SUPPLIED PASSAGE:
- - -

The UK spends more on healthcare than comparable countries but has fewer hospital beds and diagnostic tools and pays nurses less, according to a report.
Compared with other Organisation for Economic Co-operation and Development (OECD) countries, the UK spends a higher than average proportion of GDP on "health system resources" – spending around 11.3% of its GDP on health in 2022.
Only five countries — the US, Germany, France, Japan, and Austria — spend a greater proportion, according to the OECD report.
But despite being one of the biggest spenders, the UK does not rank favourably on a number of healthcare measures, the report suggests. For instance, across the countries studied by the OECD, there were on average 4.3 hospital beds for every 1000 people in the population in 2021. But in the UK it was 2.4 beds for every 1000 people, with just Mexico, Costa Rica, Columbia, Chile, and Sweden reporting fewer beds.
It also has fewer MRI, CT and PET scanners compared with most of the other countries examined in the OECD's Health at a Glance report.
Nurses in the UK Paid Less Than Average Workers
The report also touches on nursing pay, saying that on average across OECD countries, the remuneration of hospital nurses in 2021 was 20% above the average wage of all employees. But in the UK, Switzerland, Finland, and Latvia, nurses made less than the average worker, the OECD said.
Commenting on the report, Professor Nicola Ranger, chief nurse at the Royal College of Nursing (RCN), said: "Politicians should see this as an indictment. On the day the government will only give the NHS a passing reference in the King's speech, the UK is being shown up. The NHS is spending the money but not in the right places, like billions on agencies rather than valuing permanent staff.

- - -

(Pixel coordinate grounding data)
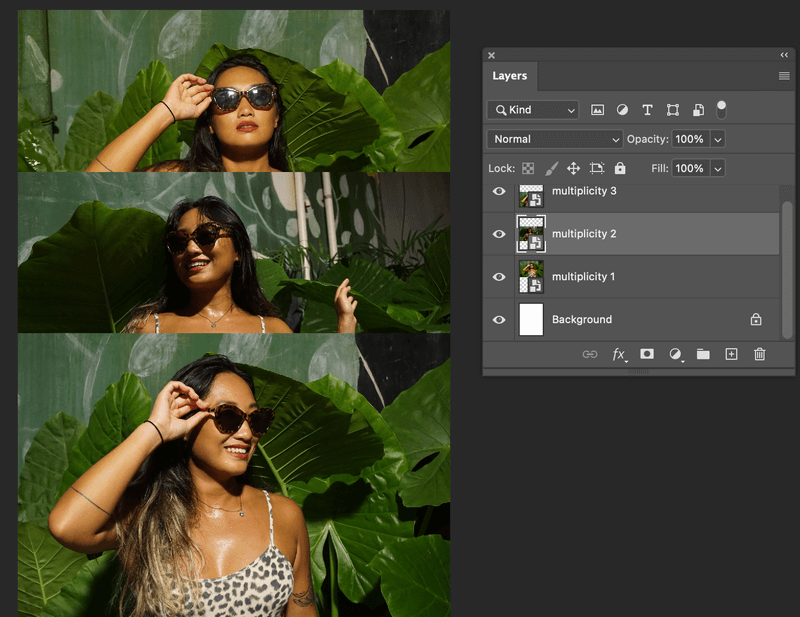Click the Lock position move icon
The width and height of the screenshot is (800, 617).
573,169
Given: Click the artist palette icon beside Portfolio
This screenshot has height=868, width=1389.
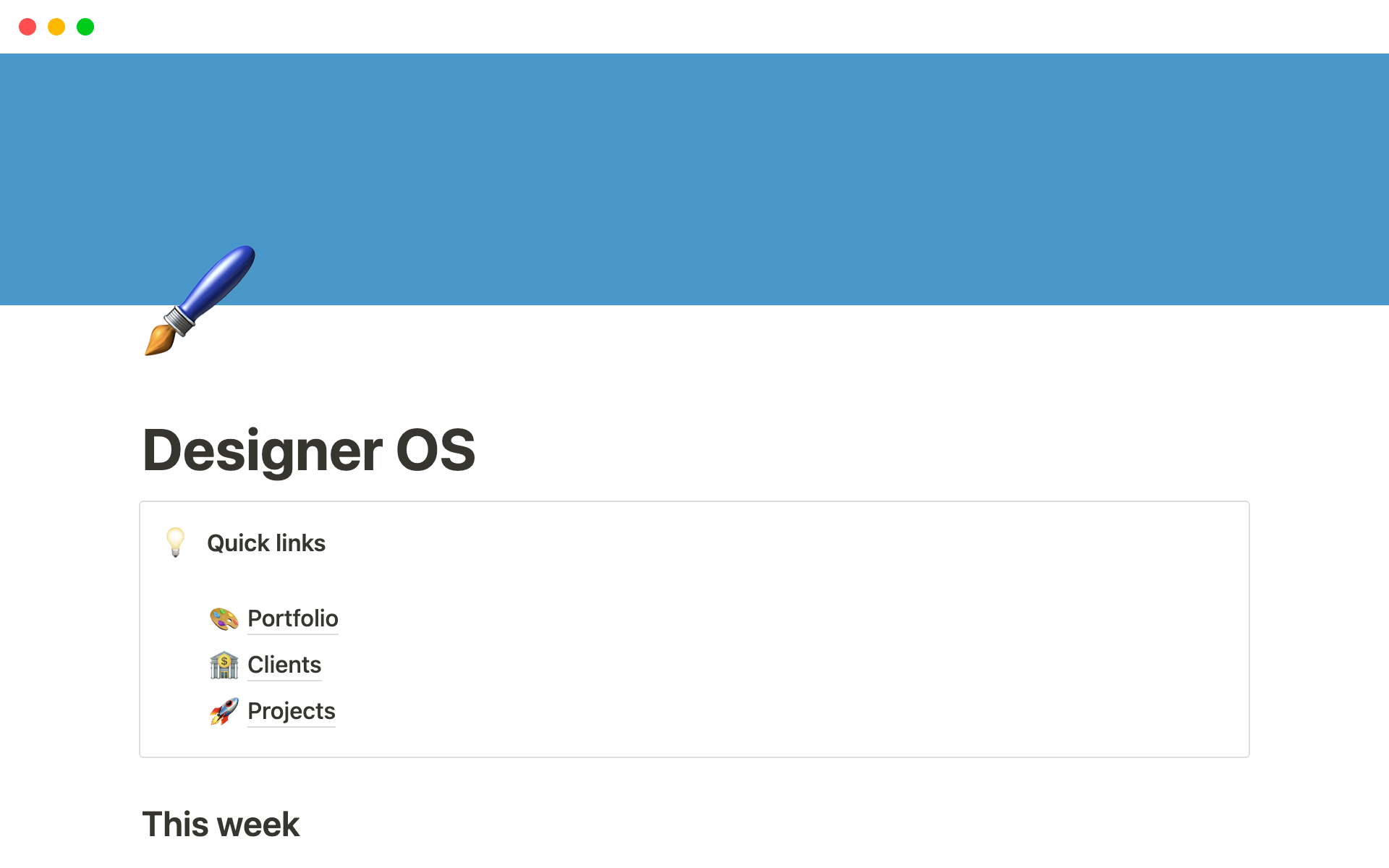Looking at the screenshot, I should (224, 618).
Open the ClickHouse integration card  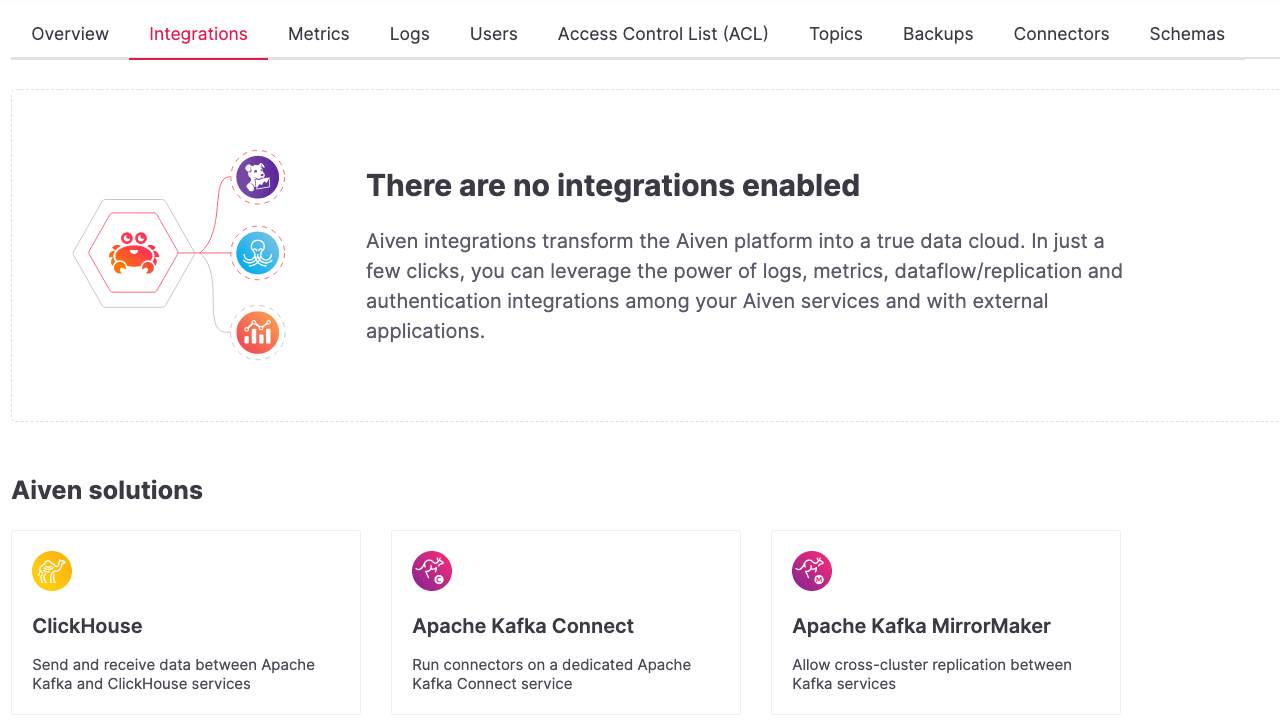point(186,622)
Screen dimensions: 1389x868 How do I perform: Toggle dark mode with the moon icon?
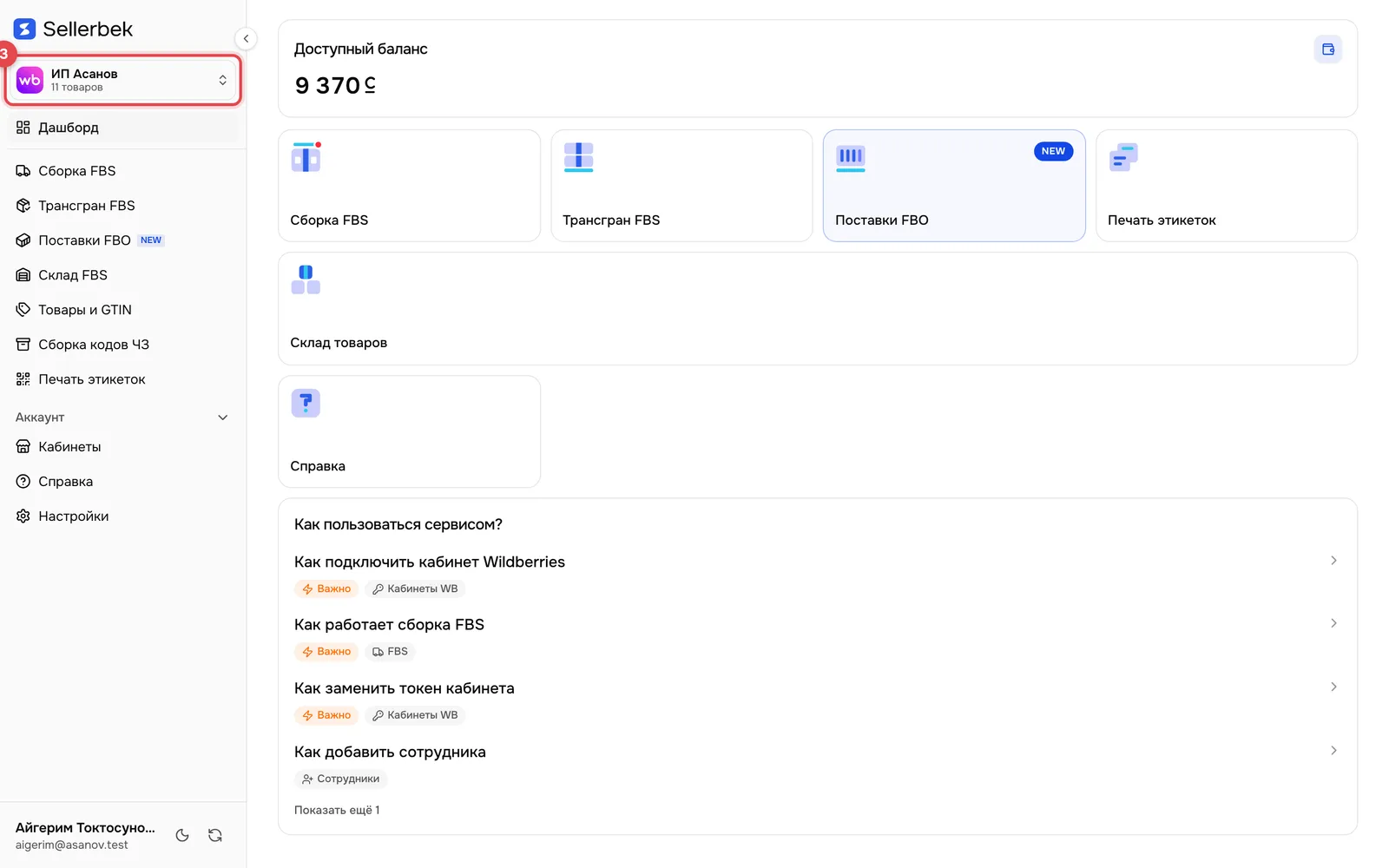182,835
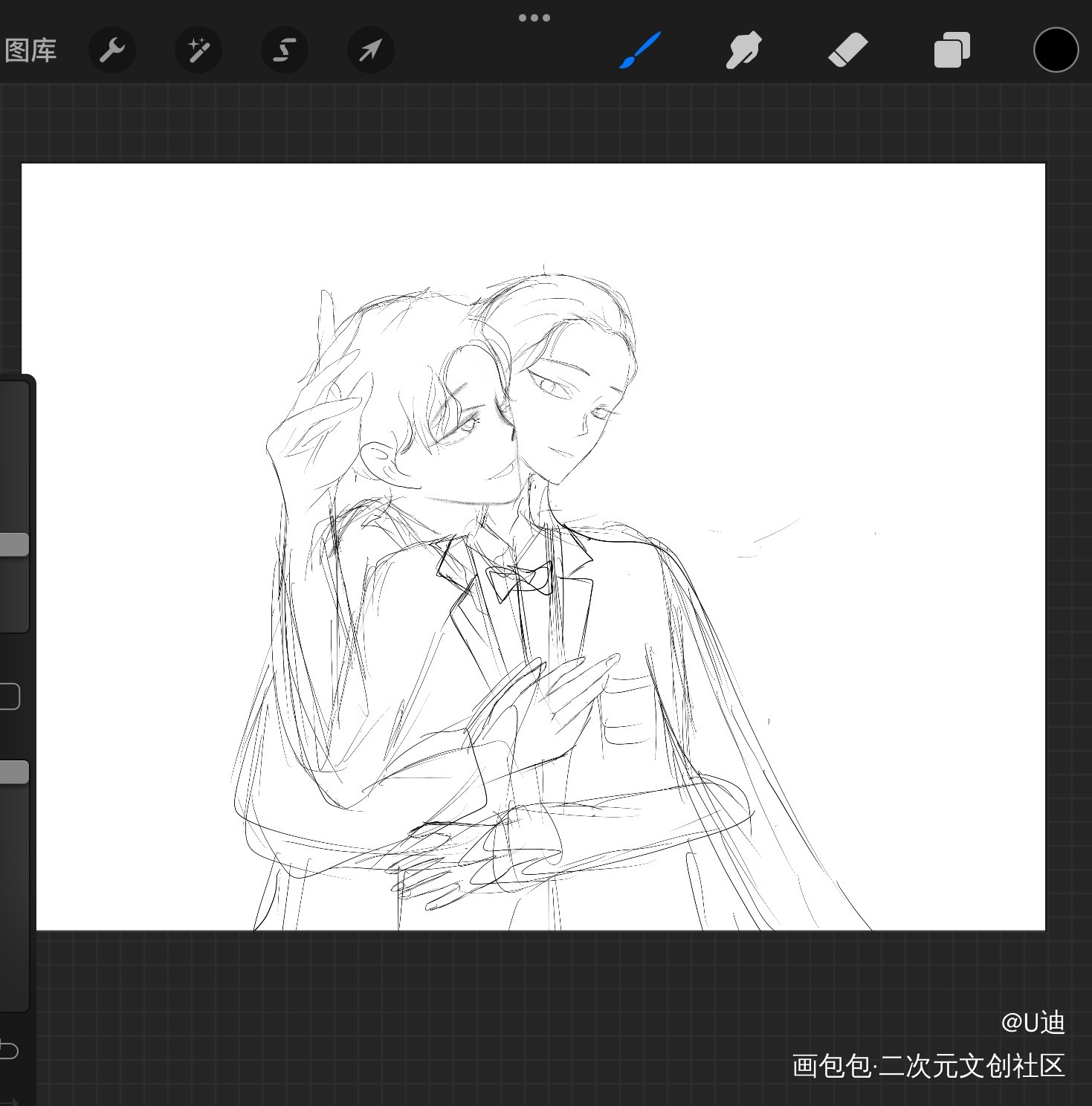Activate the Selection tool (S icon)
Viewport: 1092px width, 1106px height.
tap(285, 51)
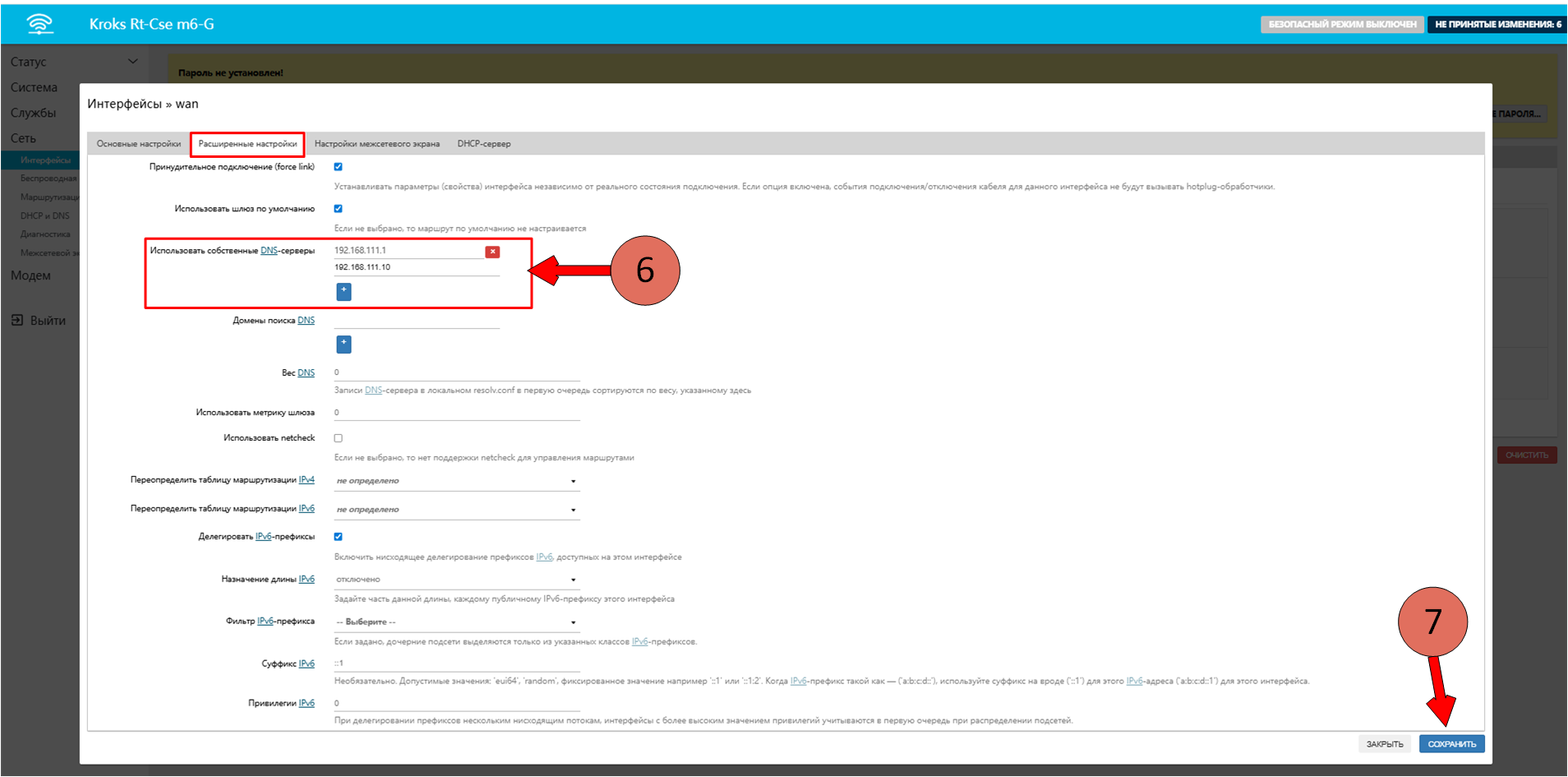Click the logout icon next to Выйти

17,321
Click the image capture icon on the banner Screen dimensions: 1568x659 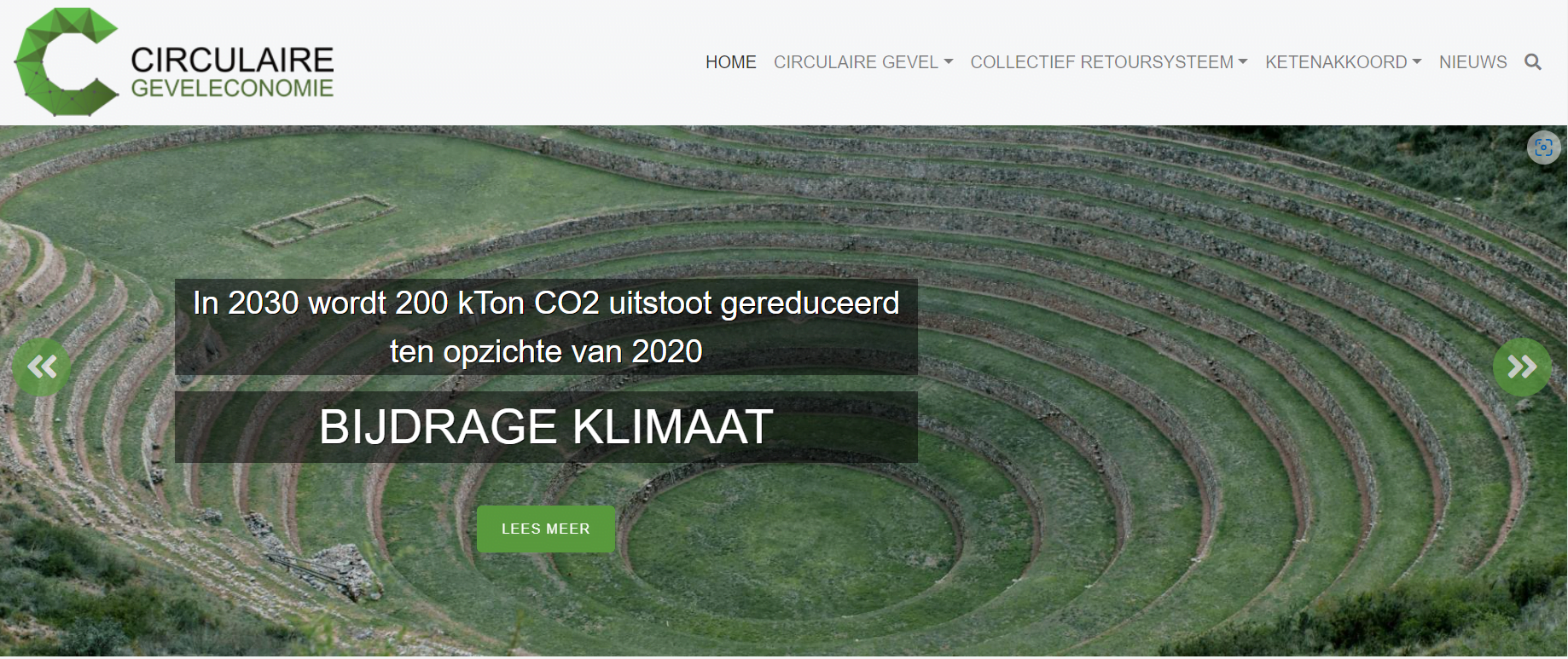[x=1543, y=147]
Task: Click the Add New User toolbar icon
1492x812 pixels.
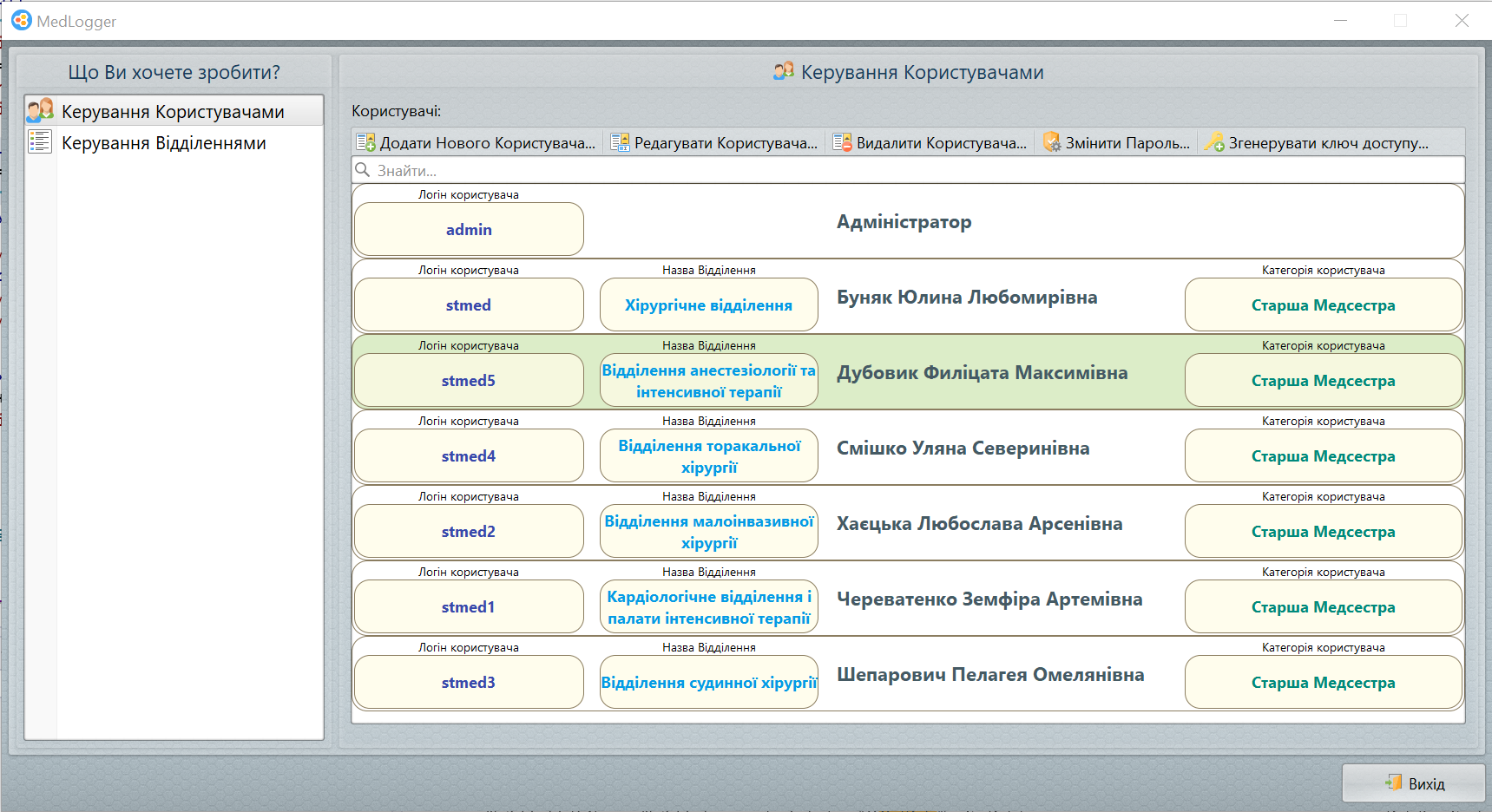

- - -

In the report on UK healthcare spending, how many hospital beds per 1000 people did the UK have in 2021?

2.4 beds for every 1000 people.